WHAT THE TASK ASKS ▸ From the listing below, retype exactly the line holding "Click the yellow", the line holding "1582x1017 pixels.", and the lines between them; skip everything else.

MATERIAL SUPPLIED ▸
⟨

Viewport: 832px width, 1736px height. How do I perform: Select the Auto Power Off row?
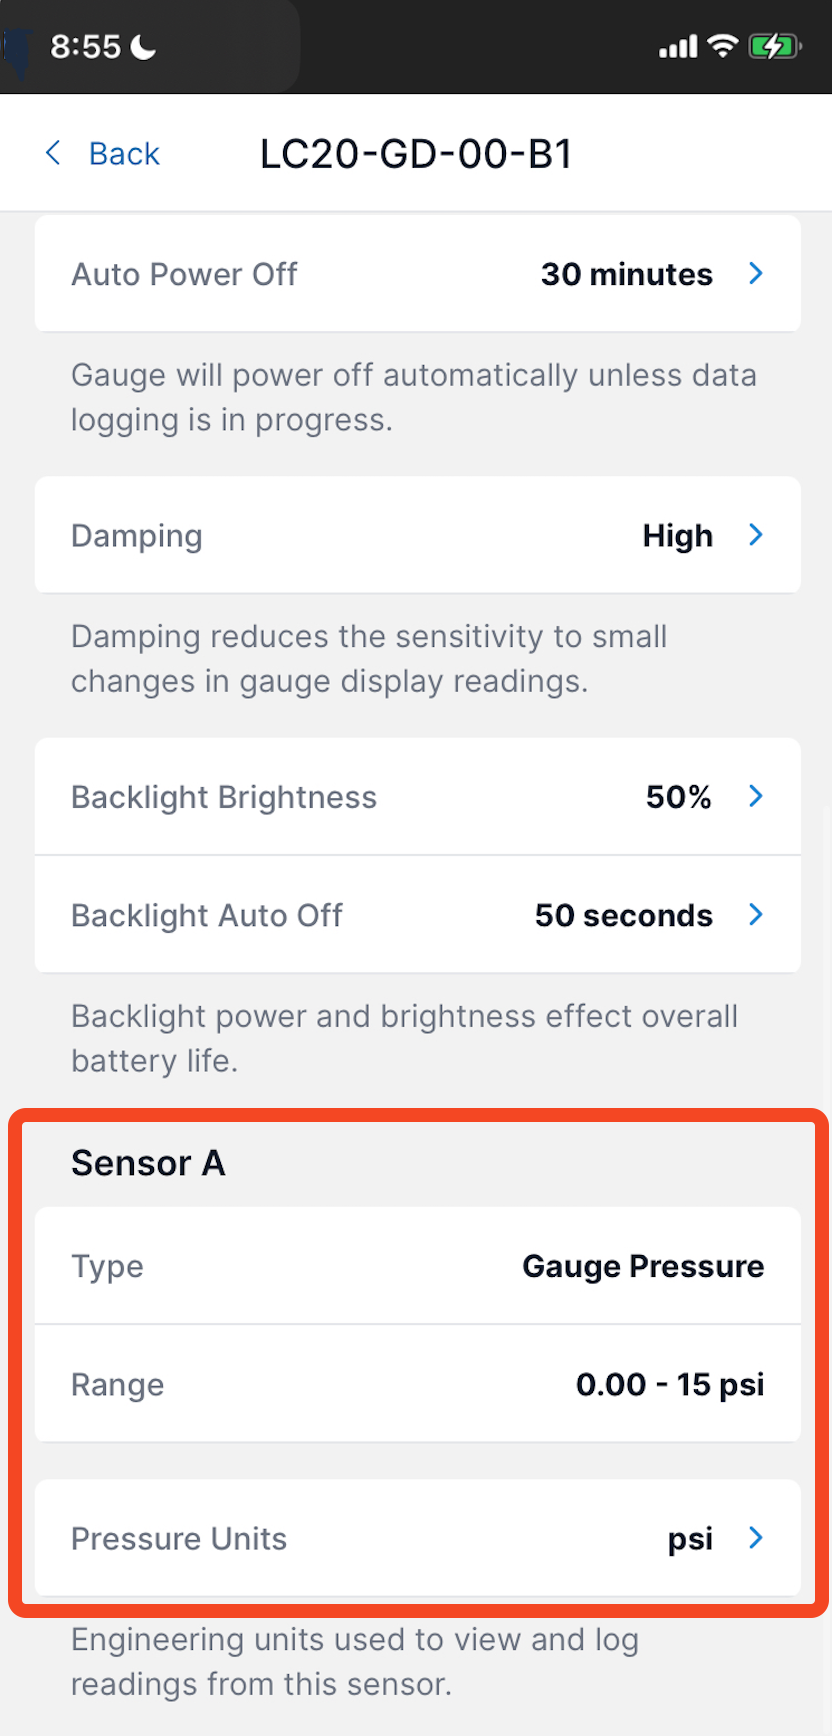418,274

⟩
⟨

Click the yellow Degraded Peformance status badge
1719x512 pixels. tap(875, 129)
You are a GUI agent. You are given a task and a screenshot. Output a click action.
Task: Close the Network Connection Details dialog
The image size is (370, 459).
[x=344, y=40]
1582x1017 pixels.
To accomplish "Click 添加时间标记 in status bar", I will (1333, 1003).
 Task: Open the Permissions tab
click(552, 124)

⟩

SOLUTION FOR THIS EXERCISE ▸
Click the yellow Degraded Peformance status badge
1719x512 pixels. tap(875, 129)
You are a GUI agent. You are given a task and a screenshot. Output a click action.
Task: Close the Network Connection Details dialog
The image size is (370, 459).
[x=344, y=40]
1582x1017 pixels.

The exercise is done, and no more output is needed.